Opposition to biotechnology is but one of several related challenges to agriculture and agricultural science, Van Eenennaam said. “Science has a problem, we have a public image problem.” Some the problem is stylistic: Scientists address their peers in “monotone, robotic, cerebral” ways, she said, while the “public audience is reacting with their guts” and emotions.

“Irrespective of production method, farmers face similar challenges,” she said. In animal health and welfare, “the voice of farmers is absent from discussions especially in large cities.”

Van Eenennaam compared the “impending livestock revolution” to the “green revolution” in crop production. She said that a huge increase in animal protein production is projected to be needed for a growing population and its “preferred diet, moving to animal protein.” Meeting the anticipated demand will require technologies.

“Are we going to be able to access these technologies,” she asked. “I fear some of the best technologies may be taken off the table.”

Adoption of technology in the face of organized opposition helped lead to an increase of more than 350 percent in milk production efficiency since 1944, she said, with about half the gain attributable to genetic improvement enabled by artificial insemination (AI). “If it had not been for this technological improvement we would have many, many more cows needed to produce the milk we drink.”

In the 1940s, the technology faced strong criticism. “Bull breeders opposed artificial insemination because it would destroy the bull market,” she said. The opposition was “basically overcome with science.” She wonders whether AI adoption would have been possible in an Internet age. “I may be envious of 1940 extension people who didn’t have to deal with Twitter.”

Likewise, technology is necessary to control pests and diseases, she said. “Pest control is a really important part of agriculture, plant or animals. Pests are always evolving to get around controls.” Weeds are among other factors that contribute to crop loss, she said, using water and nutrients and decreasing crop yields.

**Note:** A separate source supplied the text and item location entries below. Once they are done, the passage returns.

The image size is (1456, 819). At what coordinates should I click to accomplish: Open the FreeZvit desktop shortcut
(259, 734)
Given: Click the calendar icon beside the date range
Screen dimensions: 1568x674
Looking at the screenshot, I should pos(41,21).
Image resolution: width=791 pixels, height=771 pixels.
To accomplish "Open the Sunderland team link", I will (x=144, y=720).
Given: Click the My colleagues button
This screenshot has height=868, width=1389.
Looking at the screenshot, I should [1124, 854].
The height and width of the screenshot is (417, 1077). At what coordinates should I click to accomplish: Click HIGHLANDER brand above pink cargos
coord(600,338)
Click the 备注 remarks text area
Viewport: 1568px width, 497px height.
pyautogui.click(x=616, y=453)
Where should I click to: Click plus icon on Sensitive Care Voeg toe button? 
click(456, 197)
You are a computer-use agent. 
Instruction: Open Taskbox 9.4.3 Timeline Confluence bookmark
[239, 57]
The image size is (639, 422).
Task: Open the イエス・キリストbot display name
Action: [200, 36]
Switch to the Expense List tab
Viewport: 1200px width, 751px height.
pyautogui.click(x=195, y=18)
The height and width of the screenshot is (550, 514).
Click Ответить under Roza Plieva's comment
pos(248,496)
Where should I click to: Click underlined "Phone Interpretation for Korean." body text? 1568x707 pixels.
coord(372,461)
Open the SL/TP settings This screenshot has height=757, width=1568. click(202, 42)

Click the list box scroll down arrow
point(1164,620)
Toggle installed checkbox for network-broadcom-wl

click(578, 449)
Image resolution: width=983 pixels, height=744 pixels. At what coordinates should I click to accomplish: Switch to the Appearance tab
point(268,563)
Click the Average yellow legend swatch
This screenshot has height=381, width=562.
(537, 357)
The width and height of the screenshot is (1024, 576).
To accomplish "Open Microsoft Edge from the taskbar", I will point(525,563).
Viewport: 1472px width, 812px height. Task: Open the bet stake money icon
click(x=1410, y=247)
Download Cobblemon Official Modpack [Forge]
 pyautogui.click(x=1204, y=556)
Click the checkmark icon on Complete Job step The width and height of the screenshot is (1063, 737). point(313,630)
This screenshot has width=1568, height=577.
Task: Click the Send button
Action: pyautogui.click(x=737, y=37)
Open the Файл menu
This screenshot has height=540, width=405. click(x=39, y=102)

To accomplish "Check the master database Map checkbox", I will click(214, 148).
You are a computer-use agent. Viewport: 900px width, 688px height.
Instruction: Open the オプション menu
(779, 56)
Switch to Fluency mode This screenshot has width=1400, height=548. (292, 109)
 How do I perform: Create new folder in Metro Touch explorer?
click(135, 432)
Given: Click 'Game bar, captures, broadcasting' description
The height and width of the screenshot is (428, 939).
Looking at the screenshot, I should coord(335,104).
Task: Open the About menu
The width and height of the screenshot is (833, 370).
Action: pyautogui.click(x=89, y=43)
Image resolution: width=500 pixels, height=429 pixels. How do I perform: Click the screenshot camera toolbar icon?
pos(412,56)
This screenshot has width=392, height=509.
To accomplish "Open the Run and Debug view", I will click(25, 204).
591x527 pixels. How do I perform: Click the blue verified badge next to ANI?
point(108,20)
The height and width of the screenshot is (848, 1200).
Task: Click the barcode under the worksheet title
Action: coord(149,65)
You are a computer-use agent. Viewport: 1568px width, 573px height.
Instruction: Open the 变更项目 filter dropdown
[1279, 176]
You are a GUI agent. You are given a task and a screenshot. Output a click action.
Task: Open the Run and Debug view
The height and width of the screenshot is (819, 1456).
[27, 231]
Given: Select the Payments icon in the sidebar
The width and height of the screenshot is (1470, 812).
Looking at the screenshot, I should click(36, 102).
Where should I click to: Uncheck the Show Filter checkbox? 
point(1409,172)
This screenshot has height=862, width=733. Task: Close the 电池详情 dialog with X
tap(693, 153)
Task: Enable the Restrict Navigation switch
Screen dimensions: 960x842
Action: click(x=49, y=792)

Van Eenennaam challenged those who advocate antibiotic-free animal production. “I wonder what would be their strategy to combat animal disease. Are we able to access that technology?” she asked. “We need to deal with pests. What’s the best way to deal with pests? What are the tradeoffs?”

Scientific issues are some of the most polarizing in American politics today, she said. “Climate change and evolution are widely accepted in the scientific community but questioned by significant portions of the American public.” Describing the dilemma, she quoted science writer Ben Goldacre: “You can't reason people out of positions they didn't reason themselves into.”

Van Eenennaam compared the “parallel science” advocated by contemporary opponents of accepted scientific consensus to the “peasant science” movement in the former Soviet Union led by Tromfin Lysenko, who “banished Mendel and Darwin as not in line with socialist thinking.” The failure of wheat production in the Soviet Union in the early 1970s has been blamed in part on Lysenko’s “pseudo genetics,” she said.

Today’s “parallel science is Lysenkoism around topics related to GMOs,” she added. “The conclusions of parallel science are invariably predictable. It does absolutely nothing to change their conclusion, contrary to scientific method, where the data leads to conclusion.”

“The Internet is very good at distributing parallel science,” she said, citing a Pew Research Center study published in January that found only 37 percent of the public believed GMO-containing foods were safe to eat, although 88 percent of scientists said they were safe.

On the positive side, she said, “The Internet and social media have opened up and can be used to help counteract the spiral of parallel science narratives,” she said. By speaking up for science, Van Eenennaam said, “I feel like I’m playing a constant game of whack-a-mole.” But in the GMO debate, “I feel like the meter is moving in the wrong direction at a rapid pace.”